Beroepsniveau
een beroep is bepaald door het niveau van de meest geëigende opleiding om het beroep uit te oefenen.
Beroepen worden ingedeeld naar de volgende criteria:
- het ‘niveau’ van de benodigde bekwaamheden (elementair, lager, middelbaar, hoger, wetenschappelijk);
- de ‘hoofdrichting’ van de benodigde bekwaamheden (bijv. technisch, medisch en paramedisch);
- de ‘richting’ van de benodigde bekwaamheden (bijv. bouwkundig, weg- en waterbouwkundig, landmeetkundig);
- de drie belangrijkste ‘werksoorten’ (bijv. calculeren, inspecteren, bezorgen, bankwerken) uit het takenpakket.

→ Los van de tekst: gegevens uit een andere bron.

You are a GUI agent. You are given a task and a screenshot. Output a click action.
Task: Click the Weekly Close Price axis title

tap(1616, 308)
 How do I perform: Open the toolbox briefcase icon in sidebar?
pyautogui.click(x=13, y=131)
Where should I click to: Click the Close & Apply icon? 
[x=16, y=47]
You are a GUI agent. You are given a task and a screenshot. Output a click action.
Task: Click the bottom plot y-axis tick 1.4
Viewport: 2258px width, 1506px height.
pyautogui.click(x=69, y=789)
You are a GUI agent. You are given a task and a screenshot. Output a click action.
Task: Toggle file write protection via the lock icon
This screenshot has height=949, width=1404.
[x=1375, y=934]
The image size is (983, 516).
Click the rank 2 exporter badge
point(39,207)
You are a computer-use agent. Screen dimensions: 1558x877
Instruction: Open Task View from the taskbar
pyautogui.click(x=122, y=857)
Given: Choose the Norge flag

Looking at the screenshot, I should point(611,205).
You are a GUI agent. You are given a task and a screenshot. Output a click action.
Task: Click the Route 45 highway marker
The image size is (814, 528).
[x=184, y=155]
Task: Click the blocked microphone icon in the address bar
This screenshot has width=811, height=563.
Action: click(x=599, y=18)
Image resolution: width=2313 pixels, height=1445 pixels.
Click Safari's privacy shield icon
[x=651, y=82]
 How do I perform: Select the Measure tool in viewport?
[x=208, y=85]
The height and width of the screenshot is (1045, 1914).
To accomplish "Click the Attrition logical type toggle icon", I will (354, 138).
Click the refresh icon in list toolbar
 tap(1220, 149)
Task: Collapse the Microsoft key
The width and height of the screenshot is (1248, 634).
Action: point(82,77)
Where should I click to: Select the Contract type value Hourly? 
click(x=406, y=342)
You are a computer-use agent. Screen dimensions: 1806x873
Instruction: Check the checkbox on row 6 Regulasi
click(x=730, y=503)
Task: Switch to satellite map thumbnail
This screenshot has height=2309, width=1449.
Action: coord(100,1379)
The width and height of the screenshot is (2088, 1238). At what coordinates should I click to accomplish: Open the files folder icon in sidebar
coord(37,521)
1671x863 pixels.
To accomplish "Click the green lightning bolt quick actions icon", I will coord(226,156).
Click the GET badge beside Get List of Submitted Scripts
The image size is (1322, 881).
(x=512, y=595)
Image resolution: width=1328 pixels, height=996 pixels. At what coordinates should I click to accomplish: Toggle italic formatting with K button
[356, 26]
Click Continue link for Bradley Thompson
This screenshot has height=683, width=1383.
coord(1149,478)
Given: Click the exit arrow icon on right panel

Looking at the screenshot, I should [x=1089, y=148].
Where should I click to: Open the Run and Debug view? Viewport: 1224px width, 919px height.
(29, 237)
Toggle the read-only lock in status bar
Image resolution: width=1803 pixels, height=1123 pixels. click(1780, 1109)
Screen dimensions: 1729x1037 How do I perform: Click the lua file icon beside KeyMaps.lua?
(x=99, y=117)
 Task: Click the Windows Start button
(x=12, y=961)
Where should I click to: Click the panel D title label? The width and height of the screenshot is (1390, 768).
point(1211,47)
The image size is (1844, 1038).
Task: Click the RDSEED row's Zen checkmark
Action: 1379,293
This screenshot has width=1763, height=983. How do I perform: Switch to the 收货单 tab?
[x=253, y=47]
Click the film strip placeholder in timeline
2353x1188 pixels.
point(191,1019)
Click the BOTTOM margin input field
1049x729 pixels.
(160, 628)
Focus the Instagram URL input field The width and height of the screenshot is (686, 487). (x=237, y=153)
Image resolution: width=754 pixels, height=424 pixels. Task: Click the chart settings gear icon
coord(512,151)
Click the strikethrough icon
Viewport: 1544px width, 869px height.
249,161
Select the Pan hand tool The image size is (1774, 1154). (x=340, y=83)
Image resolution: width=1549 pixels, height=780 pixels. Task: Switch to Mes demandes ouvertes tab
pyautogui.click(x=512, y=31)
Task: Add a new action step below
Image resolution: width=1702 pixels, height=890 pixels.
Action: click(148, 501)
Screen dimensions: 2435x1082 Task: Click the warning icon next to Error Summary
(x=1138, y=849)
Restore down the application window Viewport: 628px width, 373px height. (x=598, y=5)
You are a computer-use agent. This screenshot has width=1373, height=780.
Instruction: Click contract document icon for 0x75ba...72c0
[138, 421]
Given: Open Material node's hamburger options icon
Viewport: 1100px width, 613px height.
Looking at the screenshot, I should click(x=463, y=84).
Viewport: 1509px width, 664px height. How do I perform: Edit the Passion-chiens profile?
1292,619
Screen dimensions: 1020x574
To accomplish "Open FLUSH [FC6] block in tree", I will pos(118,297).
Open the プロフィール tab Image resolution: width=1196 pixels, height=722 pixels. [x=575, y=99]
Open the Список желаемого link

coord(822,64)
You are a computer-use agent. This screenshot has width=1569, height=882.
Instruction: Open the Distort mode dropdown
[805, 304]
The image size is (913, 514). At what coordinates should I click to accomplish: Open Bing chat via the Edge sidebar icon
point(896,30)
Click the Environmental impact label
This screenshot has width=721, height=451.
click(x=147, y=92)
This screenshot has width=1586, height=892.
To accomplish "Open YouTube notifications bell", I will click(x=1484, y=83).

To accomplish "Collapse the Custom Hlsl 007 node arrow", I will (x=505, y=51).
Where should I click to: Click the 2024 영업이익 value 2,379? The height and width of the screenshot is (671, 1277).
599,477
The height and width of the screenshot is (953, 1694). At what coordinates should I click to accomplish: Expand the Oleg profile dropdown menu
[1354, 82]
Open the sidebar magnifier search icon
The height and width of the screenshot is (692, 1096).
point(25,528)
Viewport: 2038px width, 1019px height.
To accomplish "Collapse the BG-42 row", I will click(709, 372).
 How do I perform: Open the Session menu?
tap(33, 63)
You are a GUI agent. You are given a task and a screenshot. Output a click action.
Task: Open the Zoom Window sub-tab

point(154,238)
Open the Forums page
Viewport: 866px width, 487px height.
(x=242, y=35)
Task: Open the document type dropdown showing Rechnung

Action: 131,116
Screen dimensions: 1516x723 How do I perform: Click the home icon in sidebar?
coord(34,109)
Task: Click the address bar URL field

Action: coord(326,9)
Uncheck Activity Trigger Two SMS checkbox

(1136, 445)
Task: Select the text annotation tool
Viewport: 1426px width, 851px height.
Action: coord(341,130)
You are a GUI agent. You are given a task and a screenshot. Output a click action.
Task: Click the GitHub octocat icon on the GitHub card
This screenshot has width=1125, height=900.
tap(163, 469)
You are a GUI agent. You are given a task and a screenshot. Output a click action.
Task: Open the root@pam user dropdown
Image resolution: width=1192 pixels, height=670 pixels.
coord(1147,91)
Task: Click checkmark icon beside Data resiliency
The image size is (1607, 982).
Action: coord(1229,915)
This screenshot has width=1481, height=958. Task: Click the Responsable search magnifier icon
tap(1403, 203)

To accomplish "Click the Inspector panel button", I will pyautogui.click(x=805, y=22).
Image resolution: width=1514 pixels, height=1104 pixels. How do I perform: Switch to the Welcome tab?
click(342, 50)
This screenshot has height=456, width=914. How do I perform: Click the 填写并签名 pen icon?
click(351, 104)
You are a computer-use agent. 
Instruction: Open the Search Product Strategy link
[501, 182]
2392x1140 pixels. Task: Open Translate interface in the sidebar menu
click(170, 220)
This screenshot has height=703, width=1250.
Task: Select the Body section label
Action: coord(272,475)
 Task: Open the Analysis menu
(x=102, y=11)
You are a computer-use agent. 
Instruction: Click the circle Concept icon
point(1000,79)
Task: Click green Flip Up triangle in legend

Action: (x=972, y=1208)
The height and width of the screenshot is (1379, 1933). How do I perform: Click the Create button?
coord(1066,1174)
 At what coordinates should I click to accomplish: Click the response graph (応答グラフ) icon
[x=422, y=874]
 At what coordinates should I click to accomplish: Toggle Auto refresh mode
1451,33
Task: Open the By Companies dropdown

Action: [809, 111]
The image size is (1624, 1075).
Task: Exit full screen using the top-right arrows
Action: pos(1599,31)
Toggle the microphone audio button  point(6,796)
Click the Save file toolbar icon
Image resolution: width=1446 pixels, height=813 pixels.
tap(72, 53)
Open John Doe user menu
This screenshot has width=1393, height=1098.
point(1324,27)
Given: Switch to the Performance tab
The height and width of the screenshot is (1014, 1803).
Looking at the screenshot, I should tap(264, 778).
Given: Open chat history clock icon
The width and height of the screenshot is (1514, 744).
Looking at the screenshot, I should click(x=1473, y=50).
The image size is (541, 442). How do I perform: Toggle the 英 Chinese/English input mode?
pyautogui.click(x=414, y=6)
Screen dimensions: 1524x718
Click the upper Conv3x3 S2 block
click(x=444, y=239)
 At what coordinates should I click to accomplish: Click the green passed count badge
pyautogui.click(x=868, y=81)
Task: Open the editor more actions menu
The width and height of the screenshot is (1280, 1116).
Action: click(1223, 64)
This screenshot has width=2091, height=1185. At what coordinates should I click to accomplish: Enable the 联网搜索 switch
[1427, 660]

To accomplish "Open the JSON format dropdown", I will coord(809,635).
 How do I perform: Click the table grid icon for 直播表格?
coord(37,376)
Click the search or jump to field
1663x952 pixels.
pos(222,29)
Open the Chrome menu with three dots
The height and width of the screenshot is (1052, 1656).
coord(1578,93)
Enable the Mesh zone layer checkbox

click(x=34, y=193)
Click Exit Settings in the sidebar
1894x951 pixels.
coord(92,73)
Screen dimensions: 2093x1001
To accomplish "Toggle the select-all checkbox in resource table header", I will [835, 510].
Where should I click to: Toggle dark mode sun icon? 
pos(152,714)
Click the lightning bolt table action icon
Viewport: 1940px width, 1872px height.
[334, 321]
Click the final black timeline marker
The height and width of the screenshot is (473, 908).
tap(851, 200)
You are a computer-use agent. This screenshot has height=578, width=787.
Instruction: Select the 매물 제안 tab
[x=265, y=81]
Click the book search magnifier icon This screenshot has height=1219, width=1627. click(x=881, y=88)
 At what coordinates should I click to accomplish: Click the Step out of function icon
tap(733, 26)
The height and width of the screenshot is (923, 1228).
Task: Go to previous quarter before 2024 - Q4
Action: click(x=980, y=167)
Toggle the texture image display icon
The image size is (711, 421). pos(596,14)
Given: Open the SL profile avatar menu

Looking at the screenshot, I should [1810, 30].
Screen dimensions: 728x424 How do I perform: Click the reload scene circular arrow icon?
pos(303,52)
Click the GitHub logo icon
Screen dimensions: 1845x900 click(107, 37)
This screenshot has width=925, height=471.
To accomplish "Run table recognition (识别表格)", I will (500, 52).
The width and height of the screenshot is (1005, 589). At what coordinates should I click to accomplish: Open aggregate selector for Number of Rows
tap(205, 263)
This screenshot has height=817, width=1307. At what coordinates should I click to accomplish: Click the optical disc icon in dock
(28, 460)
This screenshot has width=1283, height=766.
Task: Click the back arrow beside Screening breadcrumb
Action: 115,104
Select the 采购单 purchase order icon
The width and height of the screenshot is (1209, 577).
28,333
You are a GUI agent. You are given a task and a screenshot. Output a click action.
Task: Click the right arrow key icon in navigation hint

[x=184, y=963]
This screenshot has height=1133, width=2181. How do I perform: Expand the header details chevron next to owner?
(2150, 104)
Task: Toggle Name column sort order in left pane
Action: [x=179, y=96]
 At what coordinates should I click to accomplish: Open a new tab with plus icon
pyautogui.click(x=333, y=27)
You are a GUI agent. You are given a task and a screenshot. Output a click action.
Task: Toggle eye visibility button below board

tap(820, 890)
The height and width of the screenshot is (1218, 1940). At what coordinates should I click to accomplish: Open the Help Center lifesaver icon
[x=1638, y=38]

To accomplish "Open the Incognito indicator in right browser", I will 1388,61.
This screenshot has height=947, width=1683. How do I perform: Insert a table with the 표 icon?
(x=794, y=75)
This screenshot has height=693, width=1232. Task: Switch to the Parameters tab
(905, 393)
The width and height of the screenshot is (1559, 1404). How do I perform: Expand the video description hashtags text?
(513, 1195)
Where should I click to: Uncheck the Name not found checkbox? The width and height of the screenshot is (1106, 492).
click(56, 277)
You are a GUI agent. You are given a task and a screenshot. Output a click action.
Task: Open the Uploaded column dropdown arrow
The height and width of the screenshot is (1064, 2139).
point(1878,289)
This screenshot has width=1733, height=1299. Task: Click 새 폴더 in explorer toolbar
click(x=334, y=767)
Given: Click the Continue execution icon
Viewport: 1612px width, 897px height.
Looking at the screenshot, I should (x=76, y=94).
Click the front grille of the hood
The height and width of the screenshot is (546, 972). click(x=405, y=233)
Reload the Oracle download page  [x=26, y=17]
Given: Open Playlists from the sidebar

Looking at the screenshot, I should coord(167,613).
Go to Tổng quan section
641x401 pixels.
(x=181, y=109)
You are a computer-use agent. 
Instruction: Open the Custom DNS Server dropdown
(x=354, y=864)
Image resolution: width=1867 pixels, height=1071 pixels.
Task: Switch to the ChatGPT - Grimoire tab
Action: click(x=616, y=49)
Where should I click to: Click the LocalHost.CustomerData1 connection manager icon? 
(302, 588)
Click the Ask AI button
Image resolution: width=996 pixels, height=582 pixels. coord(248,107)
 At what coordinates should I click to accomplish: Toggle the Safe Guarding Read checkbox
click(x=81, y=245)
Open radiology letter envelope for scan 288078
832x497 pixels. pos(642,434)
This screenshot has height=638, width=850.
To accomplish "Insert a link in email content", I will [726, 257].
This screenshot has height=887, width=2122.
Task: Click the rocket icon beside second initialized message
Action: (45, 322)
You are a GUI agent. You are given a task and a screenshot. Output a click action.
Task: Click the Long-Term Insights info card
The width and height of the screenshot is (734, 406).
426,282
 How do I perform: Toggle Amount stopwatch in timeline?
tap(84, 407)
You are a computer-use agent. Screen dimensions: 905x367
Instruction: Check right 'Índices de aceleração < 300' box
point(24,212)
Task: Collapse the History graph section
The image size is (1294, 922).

In totaal zijn 5 niveaus onderscheiden, 13 hoofdrichtingen, 87 richtingen en 128 werksoorten. Door combinatie van de criteria en weglating van de combinaties die in de praktijk niet voorkomen
zijn 1.211 beroepen ontstaan die tezamen het meest gedetailleerde aggregatieniveau van de SBC 1992 vormen. Deze kunnen verder worden geaggregeerd tot 5 beroepsniveaus.